The company entered a period of rapid growth, introducing world maps and atlases, topical maps detailing aspects of World War II, and a catalog of atlases, street guide books ("Red Books"), travel guides ("Famous Guides"), wall maps, and street atlases covering dozens of cities in the United States and Canada. In the 1940s, the New York offices were located in a now vanished building at 145 West 57th Street. The Hudson News Company was a major sales outlet as it distributed publications to the city's countless newsstands and candy stores.

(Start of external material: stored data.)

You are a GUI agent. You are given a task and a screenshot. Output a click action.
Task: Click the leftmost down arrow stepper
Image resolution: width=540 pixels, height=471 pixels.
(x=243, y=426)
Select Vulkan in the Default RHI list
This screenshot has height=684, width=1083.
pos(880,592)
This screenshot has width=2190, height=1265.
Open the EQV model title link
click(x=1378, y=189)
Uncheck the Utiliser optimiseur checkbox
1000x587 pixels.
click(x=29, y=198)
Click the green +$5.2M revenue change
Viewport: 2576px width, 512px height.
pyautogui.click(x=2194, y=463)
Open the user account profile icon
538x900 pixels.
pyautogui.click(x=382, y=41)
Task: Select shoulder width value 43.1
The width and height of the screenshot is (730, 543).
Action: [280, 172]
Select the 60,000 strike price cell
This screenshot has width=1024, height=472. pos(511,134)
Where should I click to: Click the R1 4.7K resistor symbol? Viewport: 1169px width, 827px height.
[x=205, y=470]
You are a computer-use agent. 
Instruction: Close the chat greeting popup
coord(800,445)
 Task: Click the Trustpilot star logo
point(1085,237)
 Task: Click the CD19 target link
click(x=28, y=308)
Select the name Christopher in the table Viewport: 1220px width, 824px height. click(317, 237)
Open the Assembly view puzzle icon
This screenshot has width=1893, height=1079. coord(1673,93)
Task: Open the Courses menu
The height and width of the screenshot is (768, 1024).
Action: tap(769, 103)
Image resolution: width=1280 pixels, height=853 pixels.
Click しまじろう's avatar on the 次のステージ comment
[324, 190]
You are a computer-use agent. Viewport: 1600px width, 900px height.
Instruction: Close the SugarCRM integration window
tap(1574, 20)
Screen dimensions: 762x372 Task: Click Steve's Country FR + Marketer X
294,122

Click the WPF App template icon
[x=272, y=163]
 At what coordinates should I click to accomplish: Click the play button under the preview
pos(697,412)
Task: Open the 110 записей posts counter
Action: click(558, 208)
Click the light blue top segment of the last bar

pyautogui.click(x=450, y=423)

In 1948, Pearsall went to New York to run the U.S. business while her father dealt with visa issues. In 1953, it published the first new map believed to have been made of the Soviet Union in 12 years. In 1958, Alexander Gross died while travelling between New York and England on the RMS Queen Mary. His daughter travelled to New York to put the U.S. business in order before selling it to new owners.

===New ownership===
By the late 1980s, the company was owned by the Polak family and sold a million maps per year. Based at 231 Hackensack Plank Road in Weehawken, New Jersey, it was purchased by the Rand McNally Corporation, and then re-purchased by its original owners several years later. Now based in Hackensack, Geographia publishes a number of folded maps, guidebooks, atlases, and wall maps focusing on the greater New York metropolitan area.

==Scope==
The company's maps are based on information gleaned from various government sources, including official surveys and aerial photographs, but it also relied on tips from average citizens. Gross was known to wander throughout New York City in search of obscure streets to add into his maps.

In addition to its international portfolio, which included maps of London and Paris, by the 1950s Geographia maps had been introduced for Akron, Baltimore, Chicago, Denver, Detroit, New Orleans, San Francisco and Washington (DC). Dozens of other locations were covered, including Buffalo, Cincinnati, Pittsburgh, Rochester, Atlanta, Atlantic City, Binghamton, Birmingham (AL), Charleston (SC), Cleveland, Gary, Grand Rapids, Honolulu, Kansas City, Los Angeles, Louisville, Miami, Montreal, Milwaukee, Minneapolis/St. Paul, Norfolk (VA), Oakland (CA), Oklahoma City, Omaha, Philadelphia, Portland (OR), Providence, Richmond (VA), St. Louis, San Diego, Seattle, Syracuse, Toledo, Toronto and Wilmington (DE).

These folded map titles were housed within a cardstock cover featuring photography of each city's skyline on the front cover, and an alphabetical listing of Geographia's catalog on the rear cover. The maps themselves were large-scale, full color on the detail side, black-and-white on the reverse. Each featured Geographia's characteristic style of cartography, which resembled that of both the forerunner Geographia, Ltd., and the subsequent Geographer's A–Z Street Atlas (also based in the UK). These maps were often distributed by local newsagents, a strategy also employed by a number of Geographia's competitors.

By the end of the 1970s, the vast majority of this catalog had gone out of print, and has since become rather collectible. A handful of titles in the northeastern United States remained in print into the 1990s.